-- Requirement --
Counting only lines that contain "agent", state the total found in the material below. Add nothing else.

***

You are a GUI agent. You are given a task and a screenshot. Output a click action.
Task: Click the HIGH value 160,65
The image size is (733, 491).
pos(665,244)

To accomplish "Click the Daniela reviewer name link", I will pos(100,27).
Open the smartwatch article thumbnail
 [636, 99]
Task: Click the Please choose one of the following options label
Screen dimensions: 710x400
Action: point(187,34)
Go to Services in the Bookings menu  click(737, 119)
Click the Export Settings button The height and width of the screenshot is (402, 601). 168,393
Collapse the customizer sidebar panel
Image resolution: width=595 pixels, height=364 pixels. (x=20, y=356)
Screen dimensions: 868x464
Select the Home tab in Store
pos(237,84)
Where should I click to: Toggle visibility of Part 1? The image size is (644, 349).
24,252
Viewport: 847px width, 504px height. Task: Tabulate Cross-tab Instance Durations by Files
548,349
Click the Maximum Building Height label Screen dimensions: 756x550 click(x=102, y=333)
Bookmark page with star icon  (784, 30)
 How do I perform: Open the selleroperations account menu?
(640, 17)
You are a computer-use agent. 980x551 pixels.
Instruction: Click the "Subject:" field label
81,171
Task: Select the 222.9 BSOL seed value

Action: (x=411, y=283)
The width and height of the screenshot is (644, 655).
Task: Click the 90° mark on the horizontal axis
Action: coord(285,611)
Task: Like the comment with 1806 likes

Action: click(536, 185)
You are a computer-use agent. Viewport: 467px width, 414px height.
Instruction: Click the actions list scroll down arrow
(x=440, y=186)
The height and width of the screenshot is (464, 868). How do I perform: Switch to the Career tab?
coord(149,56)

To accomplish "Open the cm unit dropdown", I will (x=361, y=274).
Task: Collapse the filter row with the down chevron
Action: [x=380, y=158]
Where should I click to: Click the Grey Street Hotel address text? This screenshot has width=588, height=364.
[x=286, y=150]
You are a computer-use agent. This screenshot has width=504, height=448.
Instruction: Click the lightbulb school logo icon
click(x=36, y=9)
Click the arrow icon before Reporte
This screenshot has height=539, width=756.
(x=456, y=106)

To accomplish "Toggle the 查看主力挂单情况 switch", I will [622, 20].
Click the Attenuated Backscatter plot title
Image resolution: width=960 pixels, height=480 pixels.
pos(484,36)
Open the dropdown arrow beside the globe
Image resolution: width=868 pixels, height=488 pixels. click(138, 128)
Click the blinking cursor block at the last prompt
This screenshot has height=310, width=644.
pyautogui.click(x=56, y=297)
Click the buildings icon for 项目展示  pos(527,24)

***

-- Answer for the task --
4